## [WHAT IS REQUIRED]
Answer these about the remarks on innovation below, one answer per line:
(a) Which of the four US national interests in the new National Security Strategy is prosperity?
(b) How many years has the speaker spent in the Intelligence Community?
(c) Which organization's definition of innovation does the speaker paraphrase?

In the new National Security Strategy articulated this year by the Obama administration, prosperity is identified as the second of four US national interests.  Specifically, the US seeks a strong, innovative, and growing US economy. In my comments today, I want to focus on that second adjective—innovative. I want to discuss the issue of innovation as it relates to economic security, although I guess I would rather use the term economic prosperity. I chose the topic of Innovation because it’s a “thing”, a dynamic, that really appeals to me intellectually and psychically. Despite 32 years in the Intelligence Community, I’ve come to realize that my cognitive orientation is essentially a progressive one. I am much more interested in what can be than in what is.

I’m sure that many of you share my sense that we’re living in one of those periodic spurts of progress and innovation that punctuate human history on a fairly regular basis. I’m not prepared to argue that this spurt is unprecedented, although personally I’m inclined to believe the impact of the changes we’re seeing now will have particularly profound—dare I say it—unprecedented consequences. For my purposes, it is enough that technological and process-based changes and improvements are bunching up right now in volume  and chunkiness rivaling beach traffic approaching the eastbound Bay Bridge on a Friday afternoon.

So how important is it—to our economic-slash-national security for the US to be an important driver of this Innovation Caravan? To answer that question adequately, I indented four additional questions.

  1. How important is Innovation to the overall economic health of the US?
  2. Where does the US currently stand in the world’s innovation index and how are we vectoring?
  3. How do our likely peer competitors compare to the US in their innovation potential?
  4. What is contributing to the conditions described in the answers to Questions 2 and 3? What are the causes and correlates?

I’ve tried to take the approach of the so-called objective intelligence analyst in answering these questions. So I’m not going to try to persuade you of my beliefs necessarily, but rather just lay out what I think is known and not known about this topic. When I do have a personal view I will label it clearly as such. I don’t expect you all to agree with me, I don’t want you to agree with me, although I hope you will find my approach and conclusions credible.

Before proceeding to answer the questions, let me spend a little time providing you with some definitions of Innovation. The World Bank, in a recent report on agricultural innovation, had a definition I liked, which I’ve paraphrased slightly for efficiency.

Innovation is neither science nor technology but the application of knowledge of all types to achieve desired social and economic outcomes. Specifically, innovators master and implement the design and production of goods and services that are new to them and/or their societies.

## [SUPPLIED MATERIAL]
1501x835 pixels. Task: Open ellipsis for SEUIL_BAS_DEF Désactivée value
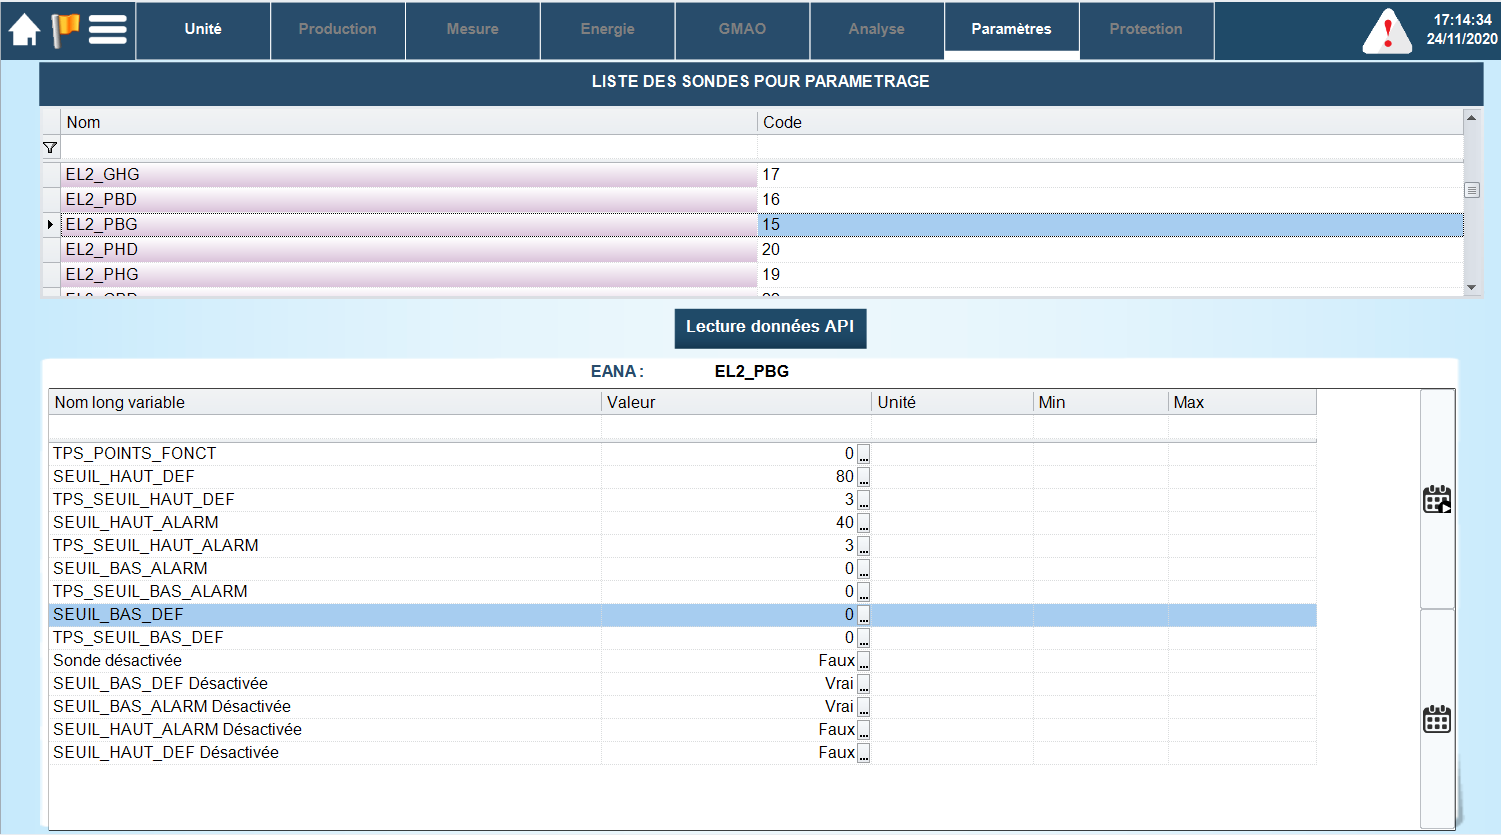(x=863, y=684)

## [EXERCISE SOLUTION]
(a) The second
(b) 32 years
(c) The World Bank's, from a recent report on agricultural innovation